That was me riding the donkey. I was twelve years old in that picture. I can't believe that was twenty one fucking years ago.

That is a perfect picture of nerdy, lonely Arizona Steve. I had thick bottle cap glasses, bony legs, dark skin, and I was deeply underweight. I had only a small handful of friends that I sporadically saw and all the kids in my predominantly white neighborhood weren't allowed to play with me. I would spend most of my days alone reading comic books, playing video games, and setting up double or triple features for myself. Airplane, then Star Wars, then Raiders of the Lost Ark. Movies were my real best friends.

Now I'm 33 years old and living in California with my wife and my two kids. I put on my tie and my suit, make the kids breakfast, drink coffee and drive in my minivan to my work. I feel so different from who I used to be.

I see pictures of me in the past, pictures like this one, and I have a hard time realizing that I am the same person as the me in the photos. It's as if I was a completely different personality as the one in the pictures. That was Esteban riding that donkey, not the Steve that lives in California.

I am vaguely ashamed of who I used to be, of Esteban.

My therapist says I have post traumatic stress disorder from the robbery I was in back in February. She says that I probably had a mild form of bipolar disorder that I inherited from my doctor-fearing, psychiatric-hating family. And this mellow, somewhat dormant disorder went into overdrive when I had the robbery.

I just had my yearly work performance evaluation, which was horrible. And it just pisses me off. I can't stop thinking about it and about how little the managers think of me.

For starters, the person who have it to me has been working here since March, AFTER the robbery. So my evaluation was essentially on how I've been post-robbery. Gee, how do you THINK I've been ever since I had a gun to my head and almost died? Not good.

Secondly, my performance evaluation didn't even MENTION the robbery AT ALL. Can you believe this? I put my life on the line for that company and almost died but due to my bravery and calm head in the face of a life or death situation I may have saved lives! But apparently the robbery "was taken into consideration" when I was given a rating that was 0.08% above "needs improvement."

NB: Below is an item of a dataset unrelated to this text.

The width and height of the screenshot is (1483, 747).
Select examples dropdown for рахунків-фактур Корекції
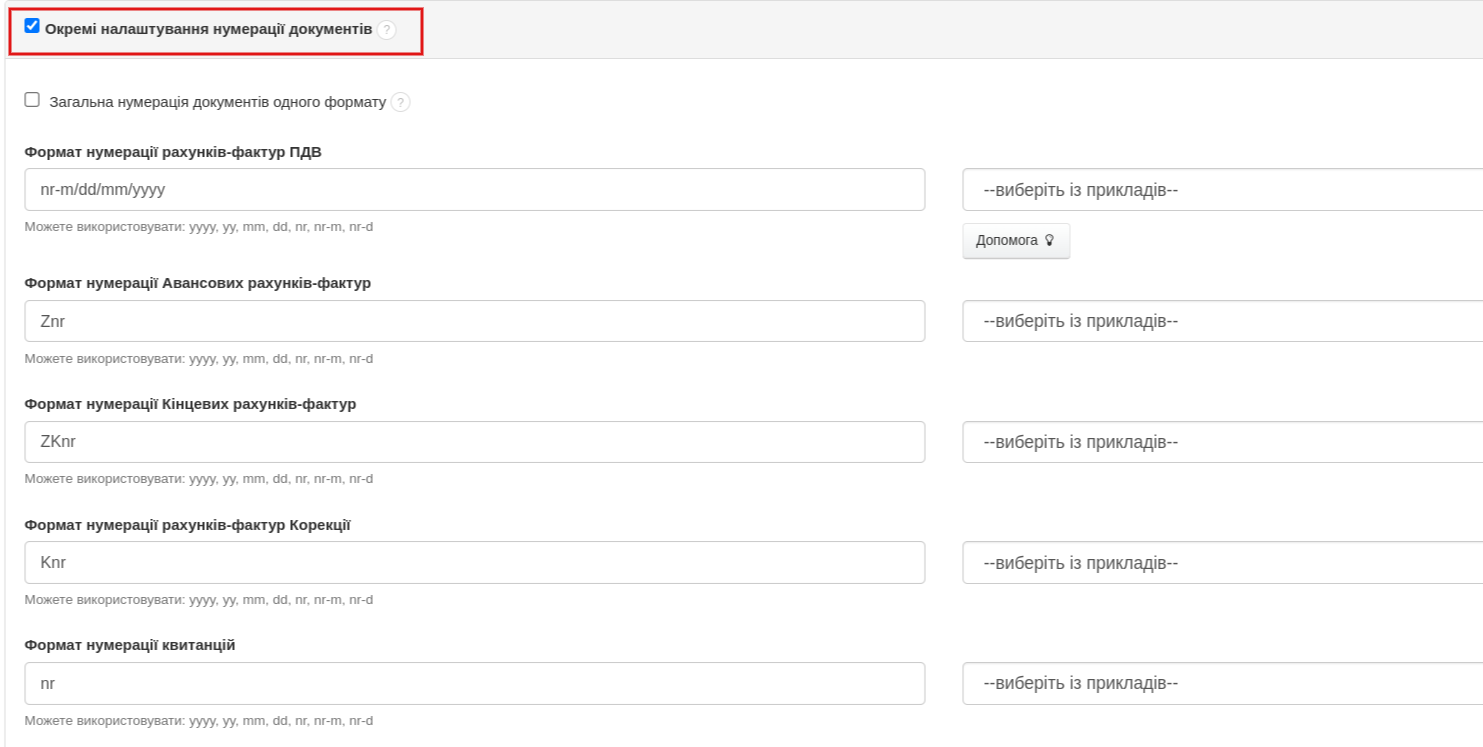click(x=1222, y=563)
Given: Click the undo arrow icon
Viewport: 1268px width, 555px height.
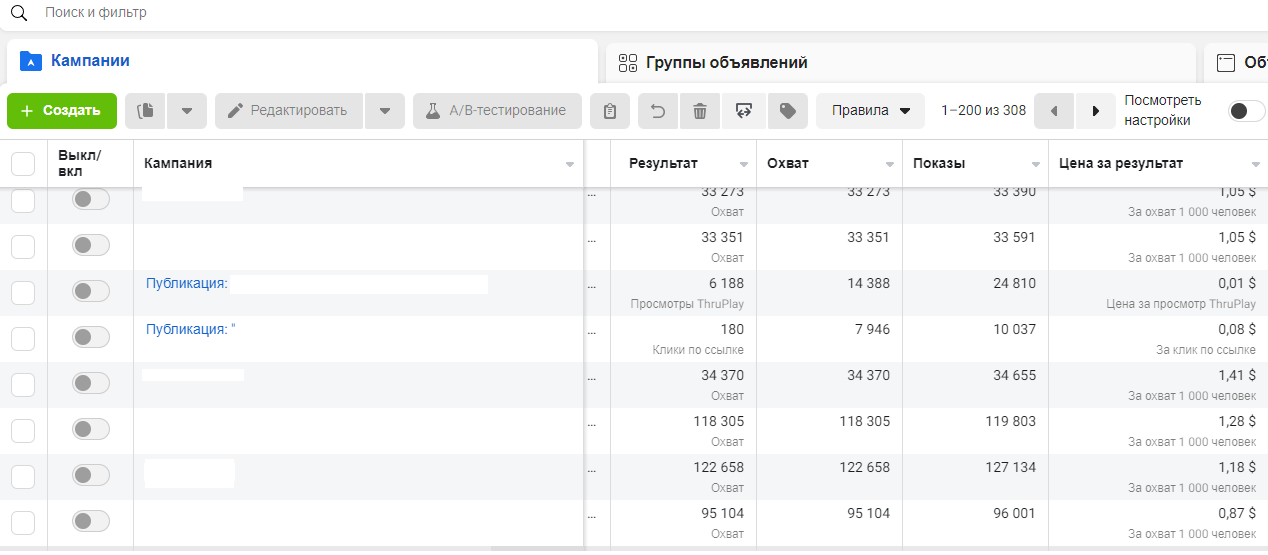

I literally, LITERALLY, put my life on the line for the company ... and the company said that that wasn't good enough. I worked hard for a year and almost died in a robbery and was told that almost dying wasn't good enough for them.

I have post traumatic stress disorder from that robbery. And my job doesn't really seem to care. My company, a major company, a major American book retailer, which I have been working with for WELL OVER A DECADE, does not give a flying FUCK that I was in a robbery and, thanks to my bravery, saved lives. They do not care. WHAT THE FUUUUUUCK!?!?!?!

My therapist, Corinne, the nicest woman in the world, comforts me. She says that me being at work is like someone going to WAR, fighting in a war, getting injured in a war and coming home, only to be sent back to the war where I'm expected to act like nothing ever happened. I mean, of course I'm going to act differently. I had a gun pointed at my head. He snuck up on me. I didn't see him. It just happened so quickly and now I have to live with the fact that at any time it could easily happen again. So going to work is a constant uphill battle. But my work, the bookstore, the nookstore, just doesn't seem to care.

Fuck them.

I am cutting myself regularly with boxcutters I find in the store. I pocket them, take them home, and slash my arms and chest and wrists. I am doing this regularly now, most of the time.

I am ashamed of the slash marks on my wrist.

But right now it is mainly my job's fault that those marks are there.

And I wish my job cared about me. But they don't. Sacramento, California doesn't care if I live or die.